═══ Exercise data ═══

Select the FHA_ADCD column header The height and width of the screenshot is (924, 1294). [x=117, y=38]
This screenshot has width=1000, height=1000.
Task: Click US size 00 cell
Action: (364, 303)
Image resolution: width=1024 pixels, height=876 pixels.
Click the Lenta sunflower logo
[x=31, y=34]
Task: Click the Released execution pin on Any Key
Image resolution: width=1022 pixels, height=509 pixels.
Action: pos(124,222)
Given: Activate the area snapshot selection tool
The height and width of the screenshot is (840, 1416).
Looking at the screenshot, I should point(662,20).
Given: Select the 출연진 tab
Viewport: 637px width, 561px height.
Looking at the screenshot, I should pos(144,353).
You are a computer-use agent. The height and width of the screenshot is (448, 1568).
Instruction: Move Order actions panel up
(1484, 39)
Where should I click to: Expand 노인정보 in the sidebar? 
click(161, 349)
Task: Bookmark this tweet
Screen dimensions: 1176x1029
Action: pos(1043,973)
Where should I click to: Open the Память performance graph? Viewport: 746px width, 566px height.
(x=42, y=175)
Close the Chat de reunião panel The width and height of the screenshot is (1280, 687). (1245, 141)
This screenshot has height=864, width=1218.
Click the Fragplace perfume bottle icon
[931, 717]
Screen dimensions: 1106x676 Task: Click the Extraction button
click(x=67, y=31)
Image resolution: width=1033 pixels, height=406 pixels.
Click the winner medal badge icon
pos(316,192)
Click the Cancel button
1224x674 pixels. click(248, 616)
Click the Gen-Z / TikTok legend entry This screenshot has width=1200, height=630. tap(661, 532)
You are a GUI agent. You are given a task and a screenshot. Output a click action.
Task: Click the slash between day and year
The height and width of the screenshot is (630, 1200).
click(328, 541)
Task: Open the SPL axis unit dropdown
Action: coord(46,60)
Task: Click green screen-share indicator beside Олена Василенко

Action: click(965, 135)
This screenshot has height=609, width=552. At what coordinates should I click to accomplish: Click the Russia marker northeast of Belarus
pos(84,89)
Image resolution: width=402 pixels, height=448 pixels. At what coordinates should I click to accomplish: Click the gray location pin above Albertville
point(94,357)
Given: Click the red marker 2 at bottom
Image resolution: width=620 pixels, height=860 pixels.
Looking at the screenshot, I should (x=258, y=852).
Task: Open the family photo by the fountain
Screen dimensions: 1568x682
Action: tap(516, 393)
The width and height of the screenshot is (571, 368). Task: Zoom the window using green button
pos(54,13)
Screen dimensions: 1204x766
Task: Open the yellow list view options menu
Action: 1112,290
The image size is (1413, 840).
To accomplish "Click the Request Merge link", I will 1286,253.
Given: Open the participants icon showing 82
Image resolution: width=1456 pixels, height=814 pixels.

═══

Retype the records above in full. Every word should match.

● Response
Select the FHA_ADCD column header The height and width of the screenshot is (924, 1294). [x=117, y=38]
This screenshot has width=1000, height=1000.
Task: Click US size 00 cell
Action: (364, 303)
Image resolution: width=1024 pixels, height=876 pixels.
Click the Lenta sunflower logo
[x=31, y=34]
Task: Click the Released execution pin on Any Key
Image resolution: width=1022 pixels, height=509 pixels.
Action: pos(124,222)
Given: Activate the area snapshot selection tool
The height and width of the screenshot is (840, 1416).
Looking at the screenshot, I should point(662,20).
Given: Select the 출연진 tab
Viewport: 637px width, 561px height.
Looking at the screenshot, I should pos(144,353).
You are a computer-use agent. The height and width of the screenshot is (448, 1568).
Instruction: Move Order actions panel up
(1484, 39)
Where should I click to: Expand 노인정보 in the sidebar? 
click(161, 349)
Task: Bookmark this tweet
Screen dimensions: 1176x1029
Action: pos(1043,973)
Where should I click to: Open the Память performance graph? Viewport: 746px width, 566px height.
(x=42, y=175)
Close the Chat de reunião panel The width and height of the screenshot is (1280, 687). (1245, 141)
This screenshot has height=864, width=1218.
Click the Fragplace perfume bottle icon
[931, 717]
Screen dimensions: 1106x676 Task: Click the Extraction button
click(x=67, y=31)
Image resolution: width=1033 pixels, height=406 pixels.
Click the winner medal badge icon
pos(316,192)
Click the Cancel button
1224x674 pixels. click(248, 616)
Click the Gen-Z / TikTok legend entry This screenshot has width=1200, height=630. tap(661, 532)
You are a GUI agent. You are given a task and a screenshot. Output a click action.
Task: Click the slash between day and year
The height and width of the screenshot is (630, 1200).
click(328, 541)
Task: Open the SPL axis unit dropdown
Action: coord(46,60)
Task: Click green screen-share indicator beside Олена Василенко

Action: click(965, 135)
This screenshot has height=609, width=552. At what coordinates should I click to accomplish: Click the Russia marker northeast of Belarus
pos(84,89)
Image resolution: width=402 pixels, height=448 pixels. At what coordinates should I click to accomplish: Click the gray location pin above Albertville
point(94,357)
Given: Click the red marker 2 at bottom
Image resolution: width=620 pixels, height=860 pixels.
Looking at the screenshot, I should (x=258, y=852).
Task: Open the family photo by the fountain
Screen dimensions: 1568x682
Action: tap(516, 393)
The width and height of the screenshot is (571, 368). Task: Zoom the window using green button
pos(54,13)
Screen dimensions: 1204x766
Task: Open the yellow list view options menu
Action: 1112,290
The image size is (1413, 840).
To accomplish "Click the Request Merge link", I will 1286,253.
Given: Open the participants icon showing 82
Image resolution: width=1456 pixels, height=814 pixels.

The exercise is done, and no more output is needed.